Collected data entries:
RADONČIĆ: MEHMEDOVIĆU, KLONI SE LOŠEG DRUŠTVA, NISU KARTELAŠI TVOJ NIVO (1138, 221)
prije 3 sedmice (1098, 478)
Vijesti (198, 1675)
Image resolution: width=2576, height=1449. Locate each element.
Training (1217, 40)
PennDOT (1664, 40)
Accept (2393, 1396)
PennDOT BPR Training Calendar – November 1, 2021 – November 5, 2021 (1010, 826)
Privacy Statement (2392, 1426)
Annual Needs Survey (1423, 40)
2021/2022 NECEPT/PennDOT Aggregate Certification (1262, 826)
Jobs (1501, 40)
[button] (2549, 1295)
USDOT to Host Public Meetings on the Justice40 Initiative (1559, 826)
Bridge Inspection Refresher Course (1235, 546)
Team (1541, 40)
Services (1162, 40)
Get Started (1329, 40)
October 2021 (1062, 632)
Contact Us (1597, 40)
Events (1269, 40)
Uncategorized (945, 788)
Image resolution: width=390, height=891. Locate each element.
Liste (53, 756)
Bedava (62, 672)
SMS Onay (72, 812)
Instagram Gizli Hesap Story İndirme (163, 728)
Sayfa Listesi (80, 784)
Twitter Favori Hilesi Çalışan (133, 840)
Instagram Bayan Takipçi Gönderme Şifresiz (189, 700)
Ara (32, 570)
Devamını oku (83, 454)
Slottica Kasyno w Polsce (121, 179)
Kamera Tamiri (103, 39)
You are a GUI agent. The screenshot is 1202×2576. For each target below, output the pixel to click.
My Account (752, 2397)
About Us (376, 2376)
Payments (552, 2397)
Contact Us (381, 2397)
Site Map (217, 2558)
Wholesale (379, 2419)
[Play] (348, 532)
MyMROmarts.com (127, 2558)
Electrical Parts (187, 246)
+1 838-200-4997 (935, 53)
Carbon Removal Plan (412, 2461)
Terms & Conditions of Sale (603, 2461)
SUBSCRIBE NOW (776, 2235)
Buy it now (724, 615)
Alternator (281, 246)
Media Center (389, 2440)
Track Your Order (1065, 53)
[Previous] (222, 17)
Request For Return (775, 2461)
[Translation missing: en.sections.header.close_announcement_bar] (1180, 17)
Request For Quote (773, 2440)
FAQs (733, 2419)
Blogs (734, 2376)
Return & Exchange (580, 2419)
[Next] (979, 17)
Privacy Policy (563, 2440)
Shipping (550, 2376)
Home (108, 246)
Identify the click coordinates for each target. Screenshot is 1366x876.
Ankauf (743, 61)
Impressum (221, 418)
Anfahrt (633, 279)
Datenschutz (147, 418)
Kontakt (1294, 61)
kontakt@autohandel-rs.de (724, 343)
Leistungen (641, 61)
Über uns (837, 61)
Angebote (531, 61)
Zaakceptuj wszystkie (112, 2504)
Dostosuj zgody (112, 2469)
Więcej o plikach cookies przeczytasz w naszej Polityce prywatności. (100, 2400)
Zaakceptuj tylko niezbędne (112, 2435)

Exercise: Return all of the lines above exactly, with none omitted.

Task output:
RADONČIĆ: MEHMEDOVIĆU, KLONI SE LOŠEG DRUŠTVA, NISU KARTELAŠI TVOJ NIVO (1138, 221)
prije 3 sedmice (1098, 478)
Vijesti (198, 1675)
Image resolution: width=2576, height=1449. Locate each element.
Training (1217, 40)
PennDOT (1664, 40)
Accept (2393, 1396)
PennDOT BPR Training Calendar – November 1, 2021 – November 5, 2021 (1010, 826)
Privacy Statement (2392, 1426)
Annual Needs Survey (1423, 40)
2021/2022 NECEPT/PennDOT Aggregate Certification (1262, 826)
Jobs (1501, 40)
[button] (2549, 1295)
USDOT to Host Public Meetings on the Justice40 Initiative (1559, 826)
Bridge Inspection Refresher Course (1235, 546)
Team (1541, 40)
Services (1162, 40)
Get Started (1329, 40)
October 2021 (1062, 632)
Contact Us (1597, 40)
Events (1269, 40)
Uncategorized (945, 788)
Image resolution: width=390, height=891. Locate each element.
Liste (53, 756)
Bedava (62, 672)
SMS Onay (72, 812)
Instagram Gizli Hesap Story İndirme (163, 728)
Sayfa Listesi (80, 784)
Twitter Favori Hilesi Çalışan (133, 840)
Instagram Bayan Takipçi Gönderme Şifresiz (189, 700)
Ara (32, 570)
Devamını oku (83, 454)
Slottica Kasyno w Polsce (121, 179)
Kamera Tamiri (103, 39)
You are a GUI agent. The screenshot is 1202×2576. For each target below, output the pixel to click.
My Account (752, 2397)
About Us (376, 2376)
Payments (552, 2397)
Contact Us (381, 2397)
Site Map (217, 2558)
Wholesale (379, 2419)
[Play] (348, 532)
MyMROmarts.com (127, 2558)
Electrical Parts (187, 246)
+1 838-200-4997 (935, 53)
Carbon Removal Plan (412, 2461)
Terms & Conditions of Sale (603, 2461)
SUBSCRIBE NOW (776, 2235)
Buy it now (724, 615)
Alternator (281, 246)
Media Center (389, 2440)
Track Your Order (1065, 53)
[Previous] (222, 17)
Request For Return (775, 2461)
[Translation missing: en.sections.header.close_announcement_bar] (1180, 17)
Request For Quote (773, 2440)
FAQs (733, 2419)
Blogs (734, 2376)
Return & Exchange (580, 2419)
[Next] (979, 17)
Privacy Policy (563, 2440)
Shipping (550, 2376)
Home (108, 246)
Identify the click coordinates for each target. Screenshot is 1366x876.
Ankauf (743, 61)
Impressum (221, 418)
Anfahrt (633, 279)
Datenschutz (147, 418)
Kontakt (1294, 61)
kontakt@autohandel-rs.de (724, 343)
Leistungen (641, 61)
Über uns (837, 61)
Angebote (531, 61)
Zaakceptuj wszystkie (112, 2504)
Dostosuj zgody (112, 2469)
Więcej o plikach cookies przeczytasz w naszej Polityce prywatności. (100, 2400)
Zaakceptuj tylko niezbędne (112, 2435)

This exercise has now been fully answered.